IS 390: Consulting Info Professionals (3 credits) 

This course is designed to provide practical and hands-on training by simulating consulting projects. Students will develop proficiencies in problem-solving, team management, storytelling, and professional communications. As they learn the theories and practices of consulting engagements, students will have opportunities to discover how their knowledge in information sciences can be applied to various types of consulting services. The transferrable skills acquired in this class are applicable to other workplace settings.
 

LAST 445-1 / QUEC 410: Beginning Quechua (2-4 credits) 

Upon the consent of the Director of the Center for Latin American and Caribbean Studies, tutorials are available in special native Latin American languages not regularly offered by the University (ie. Quechua, Kagchikel Mayan). Tutorials at the elementary, intermediate, and advanced levels may be arranged.

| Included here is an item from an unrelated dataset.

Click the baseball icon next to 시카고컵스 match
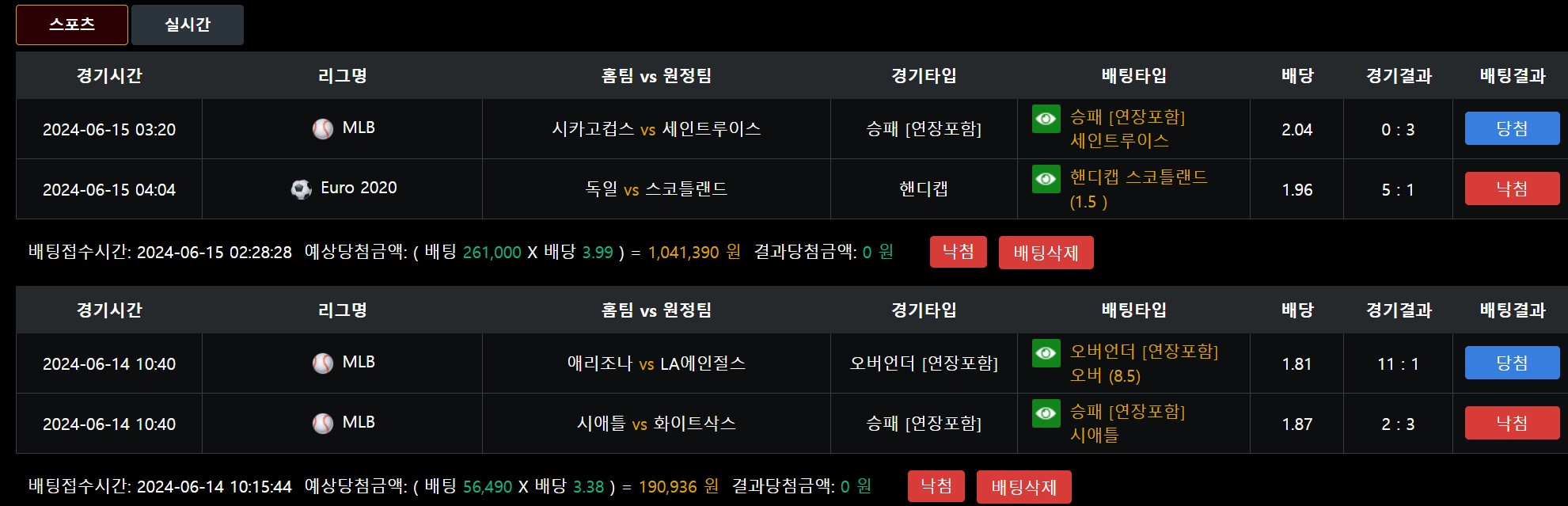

Students registering for unit credit for the first two terms must first present satisfactory evidence of knowledge of the language at the elementary level, either in the form of credit earned at another institution or by passing a proficiency examination.

UP 260: Social Inequality and Planning (3 credits) 

How are inequalities produced and contested in an urban environment? This course examines this question by analyzing how the urban landscape shapes and is shaped by race, class, and gender inequalities. Uses comparative cases to explore successful intervention, both from formal and informal, across multiple scales from the local to the global.